Existindo a necessidade de fixar vários componentes em um mesmo dissipador de calor, precisamos calcular inicialmente as temperaturas que cada componente provocaria no dissipador, por meio da equação (8). Em seguida, adotamos o menor valor obtido e calculamos a resistência térmica do dissipador final, usando a equação (9) como base.

Em ambos os casos precisamos consultar os catálogos dos fabricantes para encontrar o melhor dissipador que atenda nosso projeto. Mas e se nós já tivermos alguns dissipadores em mãos? Será que podemos utilizá-los? No próximo artigo sobre esse assunto, irei ensinar a estimar a resistência térmica de um dissipador de calor na prática, para verificarmos se ele irá atender nossas necessidades.

Referências

[1] J. A. Pomilio. “Dimensionamento de Sistemas de Dissipação de Calor para Dispositivos Semicondutores de Potência”. Eletrônica de Potência – Capítulo 11, DSCE-FEEC-UNICAMP, 2009.

[2] D. C. Martins. “Transistores de Potência”. Edição do autor, Florianópolis, fevereiro de 2018.

[3] E. N. Lurch. “Fundamentos de Eletrônica – Parte II”. Livros Técnicos e Científicos Editora S.A., 1984.

[4] S. D. Steinberg. “Cooling techniques for electronic equipment.” 2. ed.
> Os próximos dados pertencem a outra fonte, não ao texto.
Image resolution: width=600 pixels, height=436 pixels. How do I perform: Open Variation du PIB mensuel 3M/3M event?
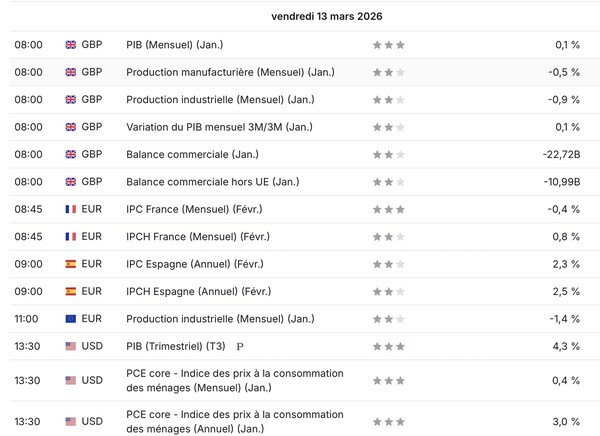[x=219, y=127]
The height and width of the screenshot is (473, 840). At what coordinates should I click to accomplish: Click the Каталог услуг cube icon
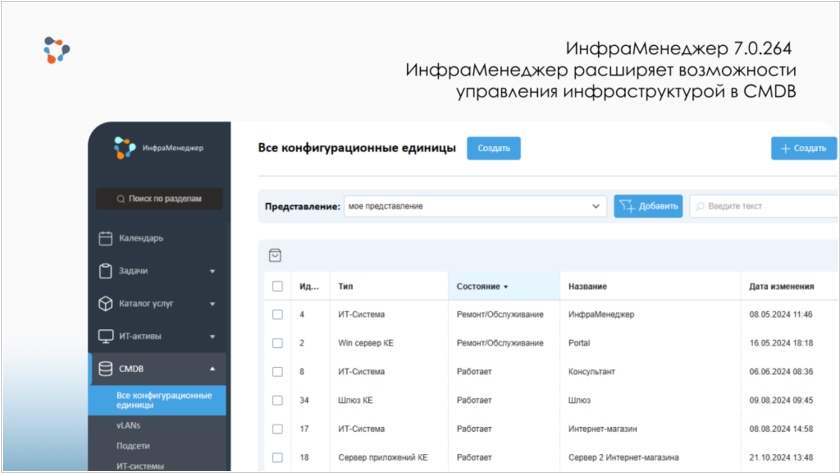(x=105, y=304)
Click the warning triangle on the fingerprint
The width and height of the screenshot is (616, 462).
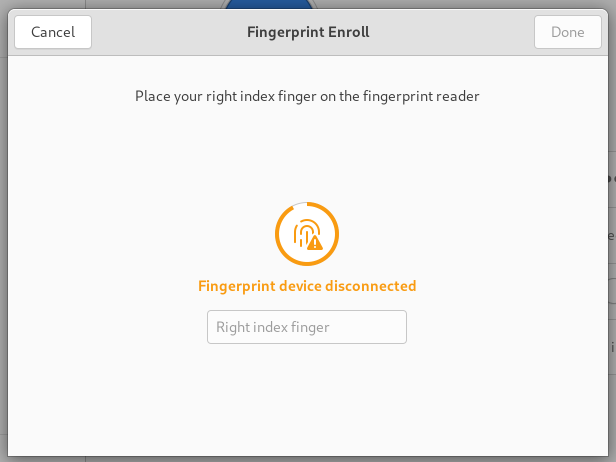click(x=315, y=242)

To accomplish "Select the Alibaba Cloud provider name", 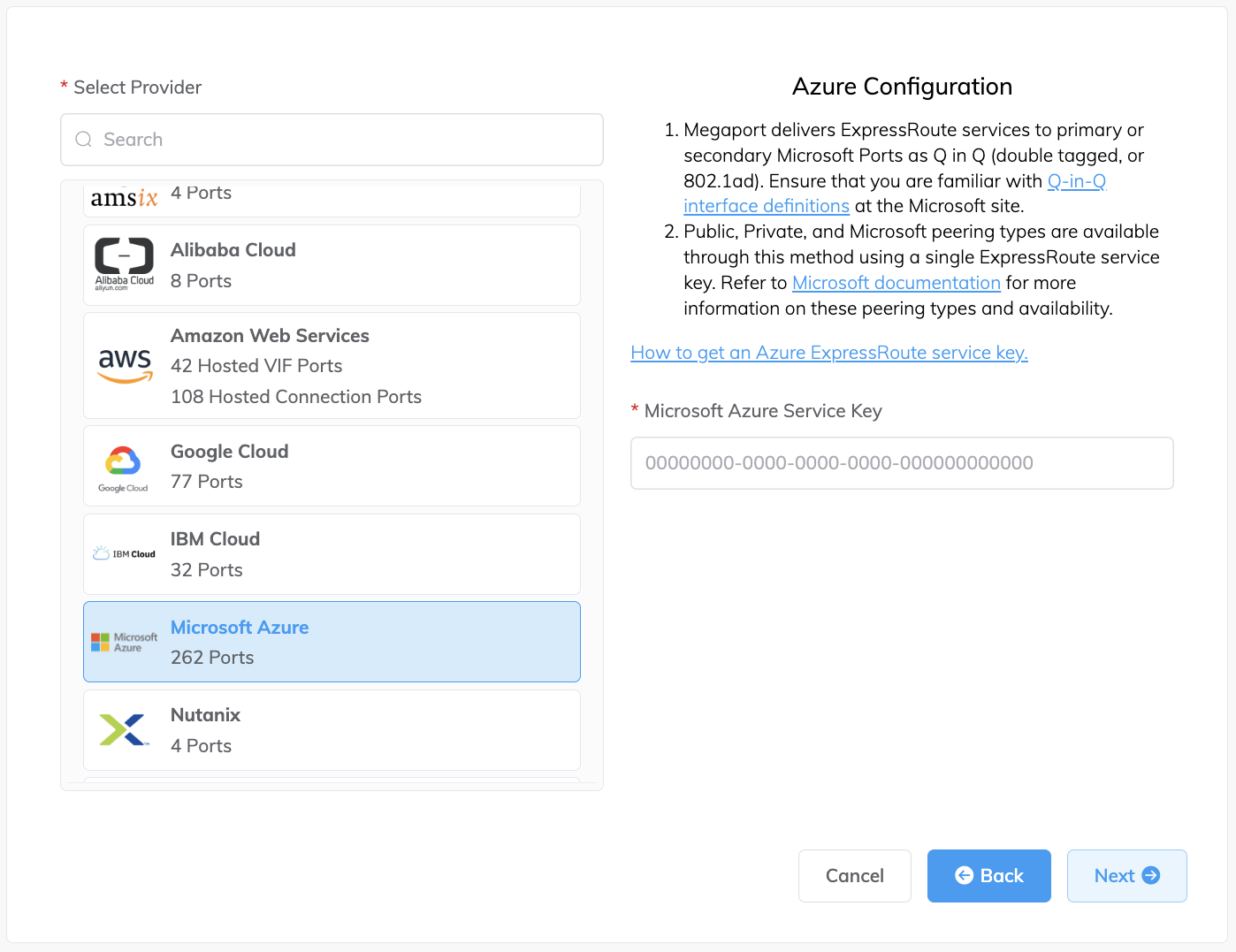I will pos(233,250).
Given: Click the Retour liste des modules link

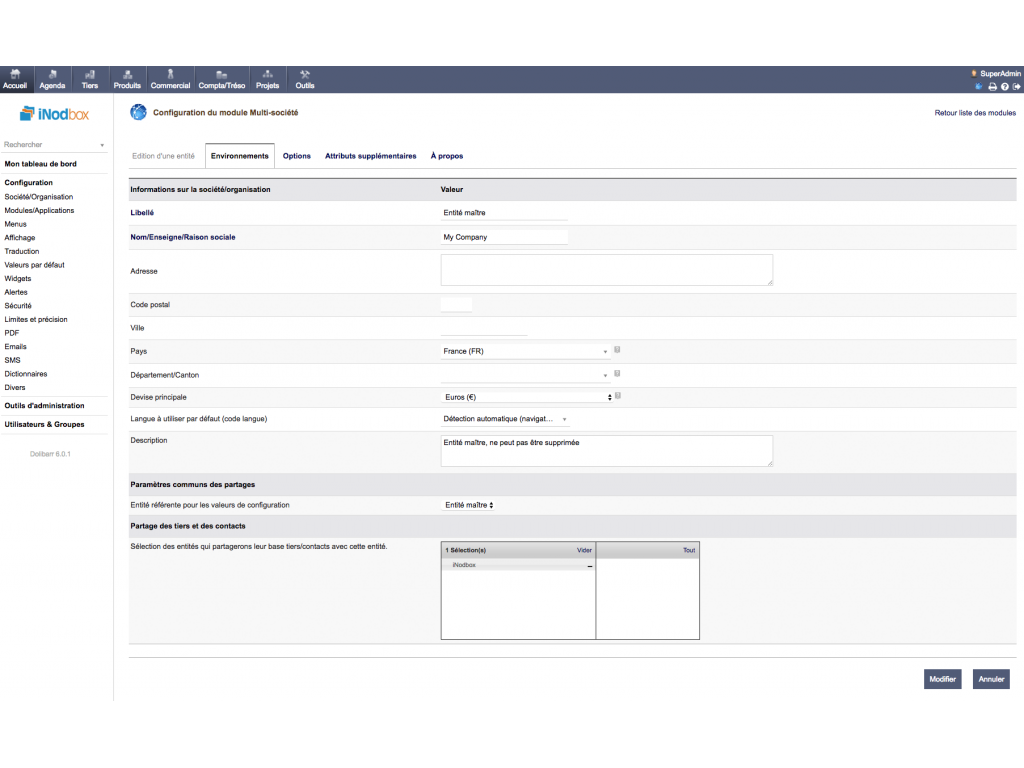Looking at the screenshot, I should tap(975, 113).
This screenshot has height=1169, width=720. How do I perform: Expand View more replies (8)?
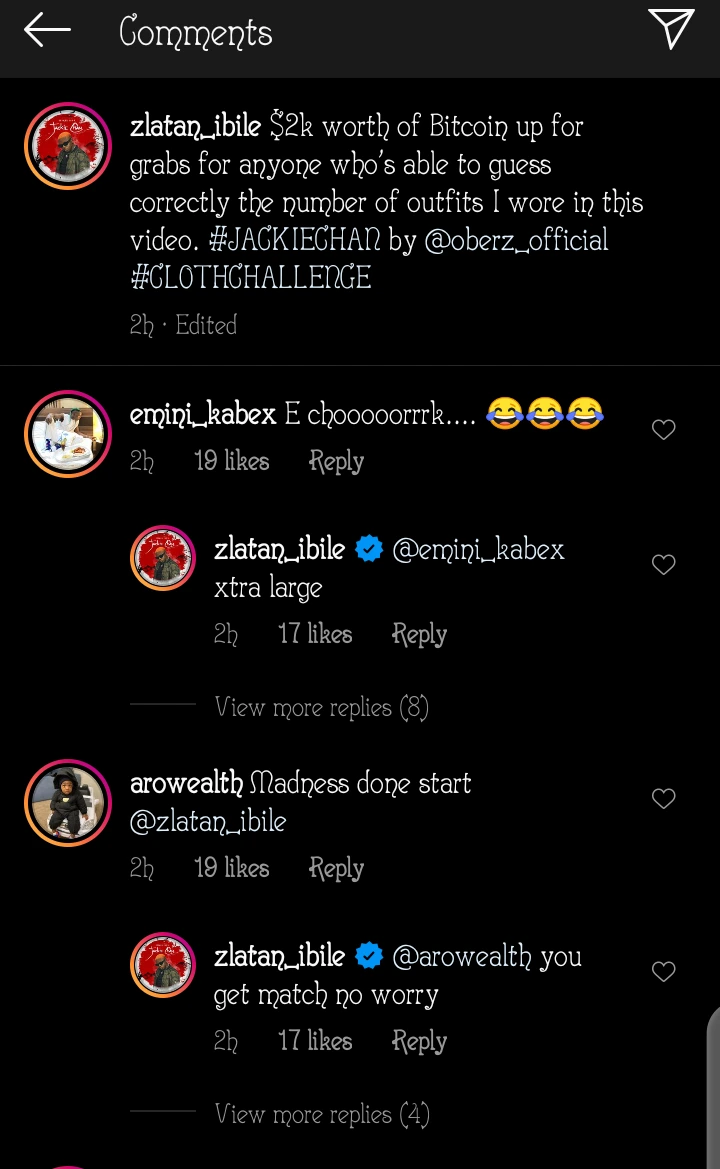[321, 707]

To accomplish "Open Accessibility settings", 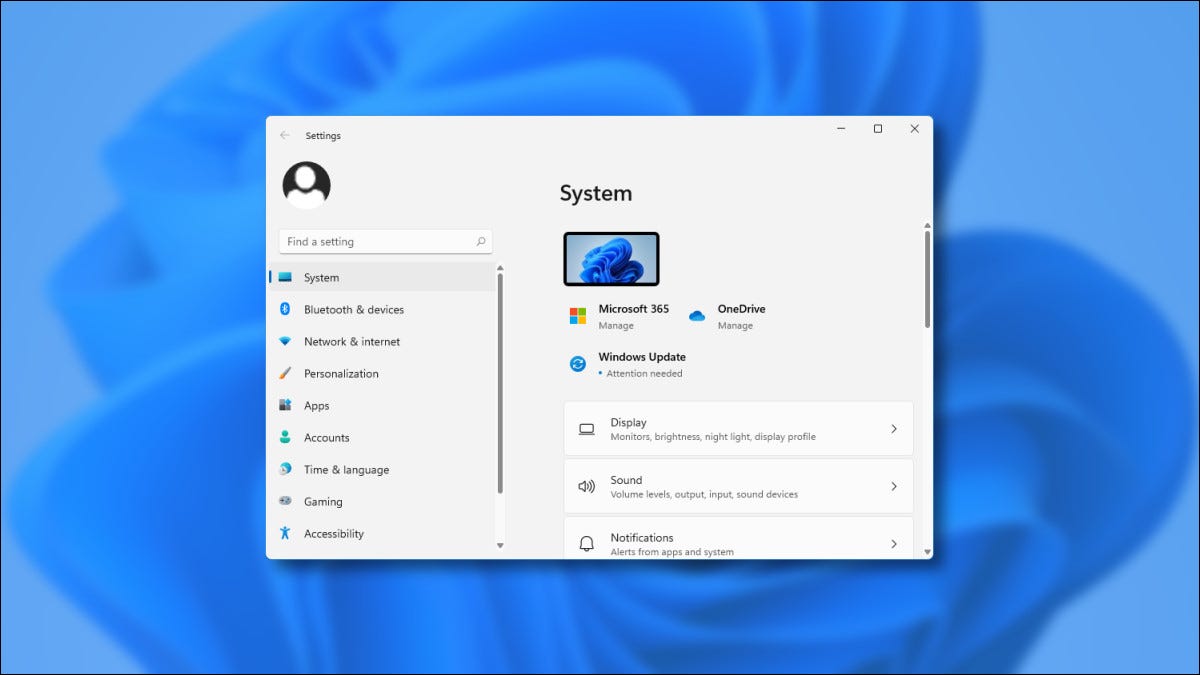I will point(335,533).
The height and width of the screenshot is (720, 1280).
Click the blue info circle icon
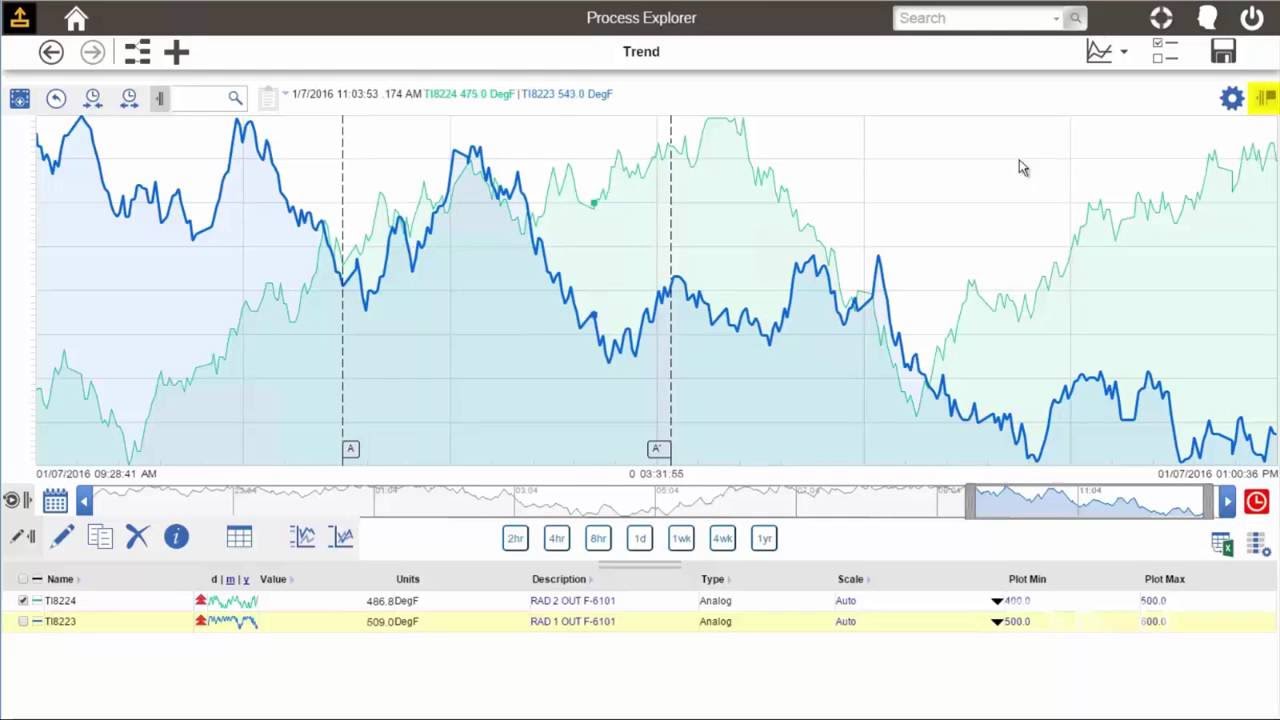pyautogui.click(x=176, y=538)
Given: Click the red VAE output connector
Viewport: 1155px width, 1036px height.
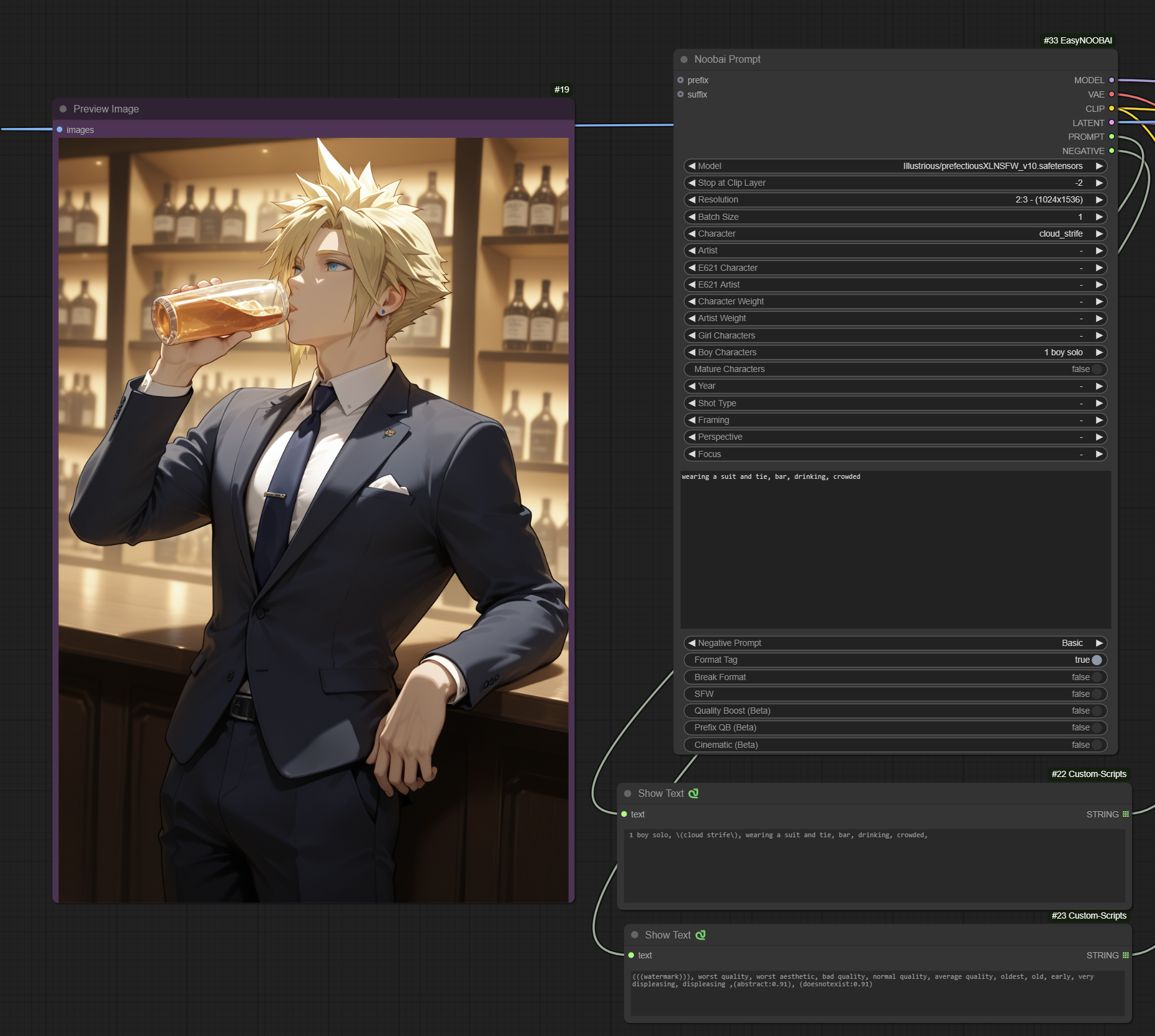Looking at the screenshot, I should (1112, 94).
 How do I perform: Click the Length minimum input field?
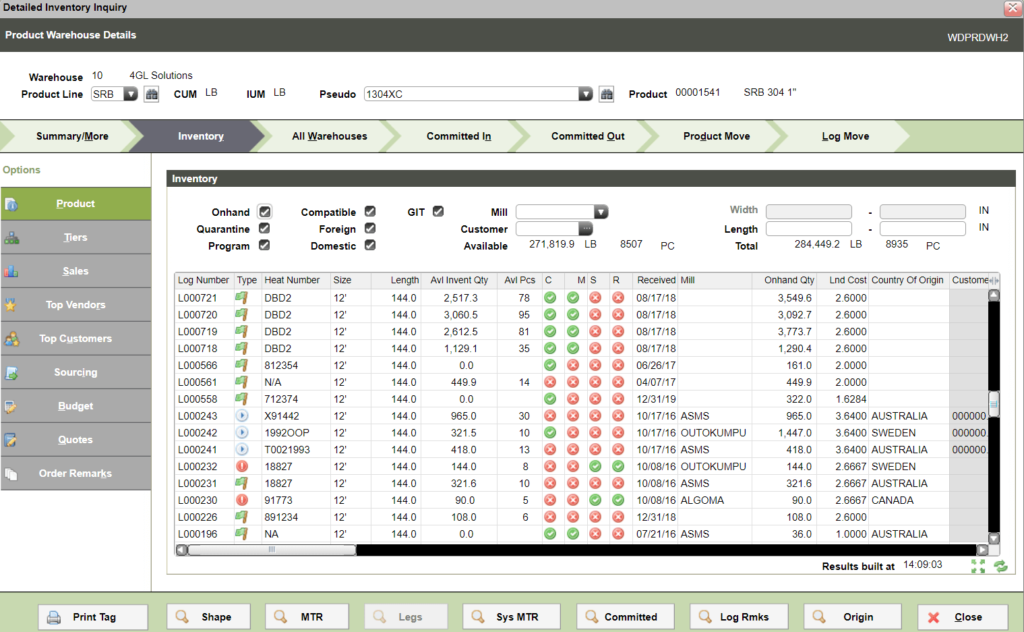(808, 229)
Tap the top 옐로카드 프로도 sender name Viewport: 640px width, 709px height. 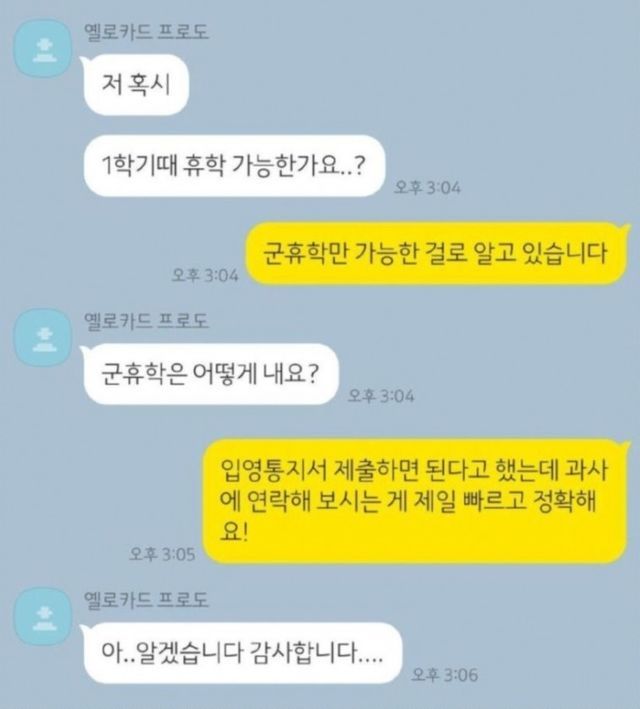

Nova York: John Wiley & Sons, Inc., 1991.

[5] Semikron. “Estimation of Liquid Cooled Heat Sink Performance at Different Operation Conditions”. Application Note AN1501.

[6] M. A. G. Ribeiro, A. Péres e S. V. G. Oliveira. “Sistema de Refrigeração de Semicondutores a Água: Análise e Comparação com o Uso de Dissipadores de Alumínio e Ventilação Forçada.” IX Seminário de Eletrônica de Potência e Controle, 2015.